As water becomes scarcer, some have even returned to the ancient art of rainwater harvesting, which can relieve pressure on surface water and groundwater sources if scaled broadly.

Cities across the globe are encouraging the practice, and, even in the driest of places, people have found a way to collect and store rain. In Tucson, Arizona, resident Brad Lancaster meets 95% of his water needs via rain. Many American cities offer financial incentives to people who install rainwater harvesting systems, making local water systems more resilient. In India, mandatory rainwater harvesting laws have arisen in some states and cities, like Tamil Nadu and New Delhi.

“Every drop of water we harvest from an alternative source is a drop of water we’re not taking out of the environment in a different way,” Ajami says.
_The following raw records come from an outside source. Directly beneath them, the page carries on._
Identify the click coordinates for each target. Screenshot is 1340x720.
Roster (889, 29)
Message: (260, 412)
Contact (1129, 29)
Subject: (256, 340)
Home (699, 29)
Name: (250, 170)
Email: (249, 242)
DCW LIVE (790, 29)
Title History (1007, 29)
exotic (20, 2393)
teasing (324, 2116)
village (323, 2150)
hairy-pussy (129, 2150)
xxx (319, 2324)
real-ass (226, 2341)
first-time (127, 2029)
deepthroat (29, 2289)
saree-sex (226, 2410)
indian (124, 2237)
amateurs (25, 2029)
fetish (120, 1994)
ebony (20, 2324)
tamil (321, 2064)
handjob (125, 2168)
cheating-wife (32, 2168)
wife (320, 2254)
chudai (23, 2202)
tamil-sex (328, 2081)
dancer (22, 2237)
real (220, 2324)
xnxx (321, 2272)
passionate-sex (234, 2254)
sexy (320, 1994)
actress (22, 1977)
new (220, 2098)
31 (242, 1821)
Air conditioner condensate is another water source with potential, though it’s not likely to be a major contributor, especially in cities lacking humidity. Water is a byproduct of air conditioning. Places like the San Diego Airport and the Austin Public Library are collecting this water condensate and using it for power-washing, gardening and even brewing beer.

In the fastest-growing metropolitan area in the U.S., greater Phoenix, towns are ramping up reclaimed wastewater use, efforts that have led to some reduction in groundwater dependency. Similarly, Orange County in California has set records for reclaimed wastewater production. And in the desert city of Windhoek, capital of Namibia, reclaimed wastewater has been a vital water source for 50 years.

Desalination is another possibility. Turning salt water to fresh water has proven an important water source even in wet cities like London. The largest desalination plant in North America, in San Diego, produces tens of millions of gallons of freshwater per day. The process, however, is energy intensive and often uses fossil fuels (for now), meaning cities must balance costs and carbon emissions with their water needs.

Additionally, there are offsite water sources with narrower applicability, like the fog-catching machines of Lima, Peru. Even the International Space Station treats astronaut sweat, urine and breath moisture for water reuse.

Tackle the Underlying Cause

Cities can employ a range of solutions to tackle water scarcity, but climate change remains the root cause of many looming water issues. It drives supply-side water problems — lowering rivers, increasing evapotranspiration and disrupting precipitation patterns. If greenhouse gas emissions can be curbed, supply-side problems might be mitigated, according to water experts. (Demand, however, will continue to rise with population.)

Even so, some warming is already a certainty, and cities will need to become far more water efficient and invest in related education. Outdated pipes and water infrastructure must be updated. Savic emphasizes the need to equip water systems with cybersecurity. There are also a host of potential policy changes, including requiring buildings to reuse water, encouraging greywater systems, and pursuing innovative financing, like the Green Stormwater Infrastructure Fee that Tucson charges residents. That money funds rainwater capture systems and the development of green spaces.

“We are buildings future cities today,” says Ajami. “Every new development that goes up is going to be around for another 20, 40 or 100 years.”

When to build the necessary water-smart future cities? In a perfect world, 20, 40 or 100 years ago. But in our world, now.